9config = BosClientConfig(log_level=1)
10checkpoint = BosCheckpoint(endpoint=ENDPOINT, bos_client_config=config)
11
12model = torchvision.models.resnet18()
13
14# 保存checkpoint到Bos
15with checkpoint.writer(CHECKPOINT_URI + "epoch0.ckpt") as writer:
16 torch.save(model.state_dict(), writer)
17
18# 从Bos读取checkpoint
19with checkpoint.reader(CHECKPOINT_URI + "epoch0.ckpt") as reader:
20 state_dict = torch.load(reader)
21
22model.load_state_dict(state_dict)
分布式Checkpoint(DCP)
bostorchconnector 提供了对 PyTorch 分布式 Checkpoint 的支持,包括:
- BosStorageWriter:实现了 PyTorch 的
StorageWriter接口。 - BosStorageReader:实现了 PyTorch 的
StorageReader接口。 - BosFileSystem:实现了 PyTorch 的
FileSystemBase接口。
这些工具实现了 Bos 与 PyTorch 分布式 Checkpoint 的无缝集成,支持高效存储和读取分布式模型 Checkpoint。
前置条件与安装
需要 PyTorch 2.3 或更新版本。安装时需要指定 dcp 额外依赖:
Shell
1pip install bostorchconnector[dcp]
示例
Python
1from bostorchconnector.dcp import BosStorageWriter, BosStorageReader
2
3import torchvision
4import torch.distributed.checkpoint as DCP
5
6# 配置
7CHECKPOINT_URI = "bos://<BUCKET>/<KEY>/"

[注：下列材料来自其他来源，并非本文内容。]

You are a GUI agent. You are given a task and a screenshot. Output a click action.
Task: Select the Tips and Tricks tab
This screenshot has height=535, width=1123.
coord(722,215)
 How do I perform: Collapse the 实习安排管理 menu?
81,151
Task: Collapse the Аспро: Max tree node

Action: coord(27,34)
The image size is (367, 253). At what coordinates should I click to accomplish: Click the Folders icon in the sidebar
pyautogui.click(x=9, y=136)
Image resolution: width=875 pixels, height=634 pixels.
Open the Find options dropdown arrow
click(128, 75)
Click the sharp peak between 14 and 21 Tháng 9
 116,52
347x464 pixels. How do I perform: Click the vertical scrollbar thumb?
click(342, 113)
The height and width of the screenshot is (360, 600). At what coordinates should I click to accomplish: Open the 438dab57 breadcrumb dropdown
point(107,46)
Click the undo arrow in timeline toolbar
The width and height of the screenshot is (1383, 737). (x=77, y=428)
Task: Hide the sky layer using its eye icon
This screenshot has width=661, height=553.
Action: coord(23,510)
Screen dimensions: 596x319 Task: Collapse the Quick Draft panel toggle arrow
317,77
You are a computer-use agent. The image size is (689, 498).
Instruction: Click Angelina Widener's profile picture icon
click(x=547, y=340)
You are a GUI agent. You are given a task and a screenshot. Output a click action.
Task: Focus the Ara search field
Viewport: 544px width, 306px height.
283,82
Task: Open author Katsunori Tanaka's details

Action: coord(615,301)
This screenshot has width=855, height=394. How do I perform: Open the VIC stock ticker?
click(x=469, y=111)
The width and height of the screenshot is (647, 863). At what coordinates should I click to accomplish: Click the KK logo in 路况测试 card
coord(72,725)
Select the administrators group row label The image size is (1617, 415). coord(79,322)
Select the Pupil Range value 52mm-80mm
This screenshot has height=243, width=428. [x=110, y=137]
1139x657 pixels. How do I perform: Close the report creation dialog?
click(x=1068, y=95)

8ENDPOINT = "http://bj.bcebos.com"
9
10model = torchvision.models.resnet18()
11
12# 自定义配置参数:credentials_path、log_level、log_path、part_size、pool_threads_num、max_attempts
13config = BosClientConfig(part_size = 16 * 1024 * 1024, pool_threads_num = 64)
14
15# 保存分布式 Checkpoint 到 Bos
16bos_storage_writer = BosStorageWriter(
17 endpoint=ENDPOINT,
18 path=CHECKPOINT_URI,
19 bos_client_config=config, # 可选
20 thread_count=4, # 可选,写入时使用的 IO 线程数
21 overwrite=True,
22)
23DCP.save(
24 state_dict=model.state_dict(),
25 storage_writer=bos_storage_writer,
26)
27
28# 从 Bos 加载分布式 Checkpoint
29model = torchvision.models.resnet18()
30model_state_dict = model.state_dict()
31bos_storage_reader = BosStorageReader(
32 endpoint=ENDPOINT,
33 path=CHECKPOINT_URI,
34 bos_client_config=config, # 可选
35)
36DCP.load(
37 state_dict=model_state_dict,
38 storage_reader=bos_storage_reader,
39)
40model.load_state_dict(model_state_dict)
PyTorch Lightning
bostorchconnector 包含了对 PyTorch Lightning 的集成,提供了 BosLightningCheckpoint,它实现了 Lightning 的 CheckpointIO 接口。用户可以借此在 PyTorch Lightning 中使用 Bos 进行 Checkpoint 的读写。
安装
Shell
1pip install bostorchconnector[lightning]
示例
Python
1from lightning import Trainer
2from bostorchconnector.lightning import BosLightningCheckpoint
3
4from fsspec.registry import register_implementation
5import bosfs
6
7# ...
8
9CHECKPOINT_URI = "bos://<BUCKET>/<KEY>/"
10ENDPOINT = "http://bj.bcebos.com"
11
12save_only_latest = True
13
14register_implementation("bos", bosfs.BOSFileSystem)
15
16dataset = WikiText2()
17dataloader = DataLoader(dataset, num_workers=2)
18
19model = LightningTransformer(vocab_size=dataset.vocab_size)
20bos_lightning_checkpoint = BosLightningCheckpoint(endpoint=ENDPOINT)
21
22checkpoint_callback = ModelCheckpoint(
23 dirpath=CHECKPOINT_URI,
24 save_top_k=1 if save_only_latest else -1,
25 every_n_train_steps=1,
26 filename="checkpoint-{epoch:02d}-{step:02d}",
27 enable_version_counter=True,
28)
29
30trainer = Trainer(
31 plugins=[bos_lightning_checkpoint],
32 callbacks=[checkpoint_callback],
33 min_epochs=4,
34 max_epochs=5,
35 max_steps=3,
36)
37trainer.fit(model, dataloader)
38
39# read
40r_trainer = Trainer(
41 plugins=[bos_lightning_checkpoint],
42 min_epochs=4,
43 max_epochs=5,
44 max_steps=3,
45)
46# Load the checkpoint in `ckpt_path` before training
47r_trainer.fit(model, dataloader, ckpt_path=CHECKPOINT_URI + "checkpoint-epoch=00-step=03.ckpt")